Instant Links kind of just seems like Google’s “I’m Feeling Lucky” with a few extra fancy language parsing features
Live Folders could be interesting, but it does seem like we just keep re-inventing RSS, but with weirder proprietary systems. Because this is just RSS, right?
Arc Explore / Search - some pretty big red flags for me.
Yes, searching for recipes and getting listicles and pages with lots of ads sucks. Capitalism sucks and that part of the web is broken because of bad incentives. Anyway, the answer to me is not to build “a new category of software” which is basically just doing a google search and then summarizing the first few web pages. The whole slick thing of “follow the money” and “we’re pulling the internet into the future” doesn’t add up. For one, the actual engineering of the core of Arc is still built on Chromium — instead of actually delivering competition to Google’s iron grasp on the web browser. (I get that Chromium is open source, but it’s still primarily a Google thing.) So the stuff about how bad Google is kind of rings false. Moreover, I do not trust LLMs to do the very important job of curation, which is so much of what the internet has moved away from with the algorithmic feed. RSS, bookmarking, blogs, forums… they aren’t perfect, we don’t want just nostalgia, but I’m not convinced at all that a browser that “browses for you” is the way forward.
The AI making the web page thing is strange, and the workflow they presented of trying to cook a dish felt incredibly contrived. AI has no sense of context or taste; does it know what a good cookbook looks like? Where’s the joy of browsing?

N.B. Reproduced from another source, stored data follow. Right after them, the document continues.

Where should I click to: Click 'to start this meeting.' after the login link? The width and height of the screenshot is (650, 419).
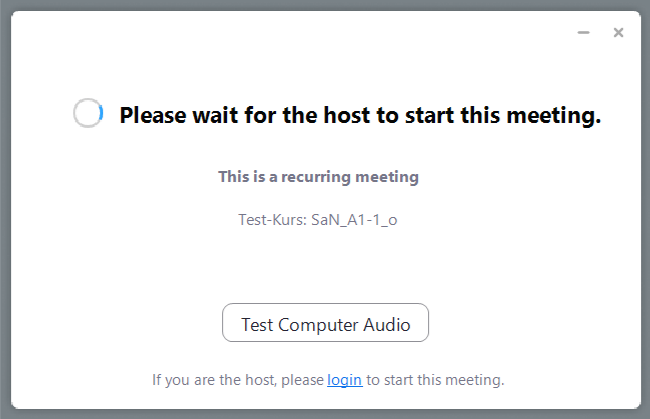435,380
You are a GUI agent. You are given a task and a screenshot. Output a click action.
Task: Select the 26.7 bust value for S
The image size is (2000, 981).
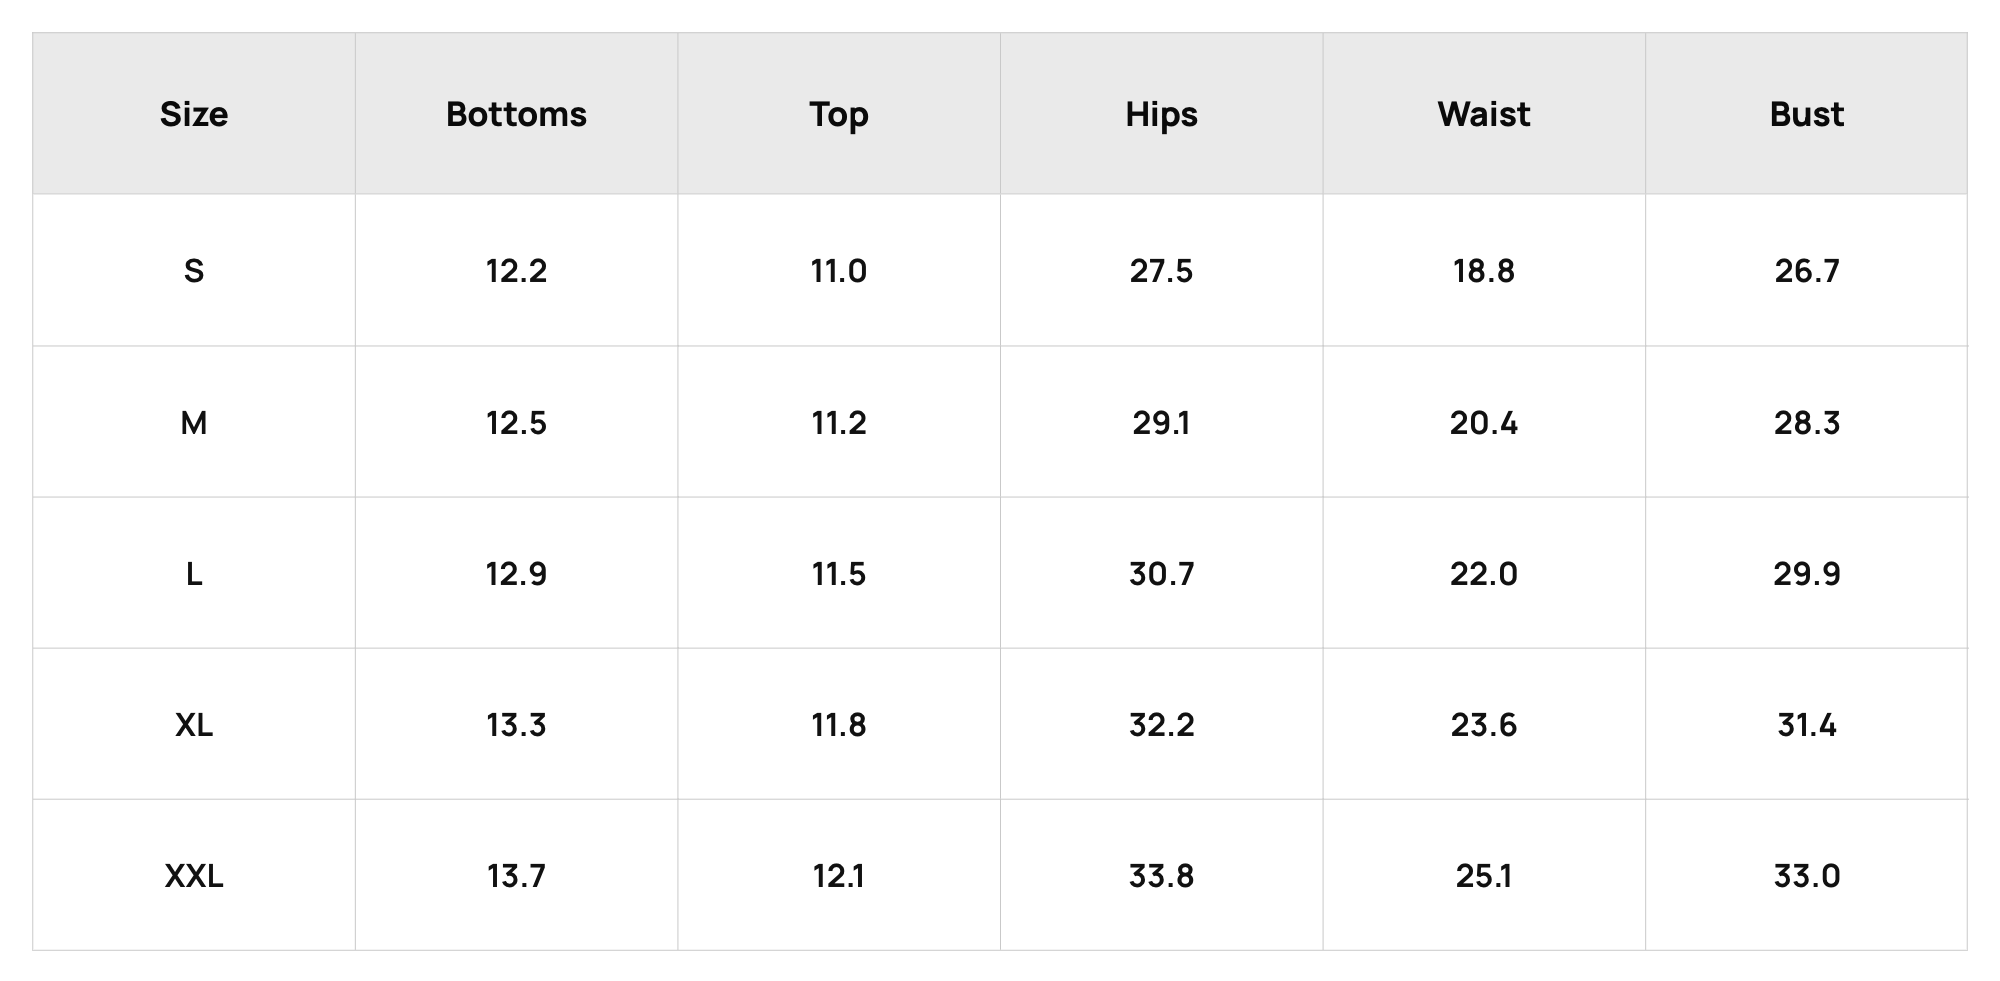point(1806,271)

Calling this a new category of software also just seems… goofy. Framing it as some historically revisionist march towards rebellious justice rubs me the wrong way, it feels like a lot of hype hype hype for what amounts to a web browser with AI features. (Weirdly there’s prominently a Bernie sticker in the diner window behind Josh’s head; what was the curious decision making behind leaving that in? A socialist web browser this is not.)
And this is all with ignoring the most obvious problem to the AI search thing, which is the same as most all non-personal LLM things: what about attribution? What about copyright and credit? So the AI just steals a bunch of work and gives it to you? There’s a major ethical gray area that they kind of seem willfully oblivious to? I didn’t see anything presented that alleviated any concerns around that. Having tried the Arc Search iPhone app I’m left with more questions than answers.
That being said — I was an Arc early adopter and have liked some of what Arc has done (though to be honest I’ve grown more weary of the sidebar as good UX). More web browsers is good, we need more diversity! I’m just worried about the direction they’re taking with putting all their chips on AI. Some of their ideas they started out with (Easels, for instance) seemed more promising to me.
”A Browser that browses for you” is probably not going to be good for privacy.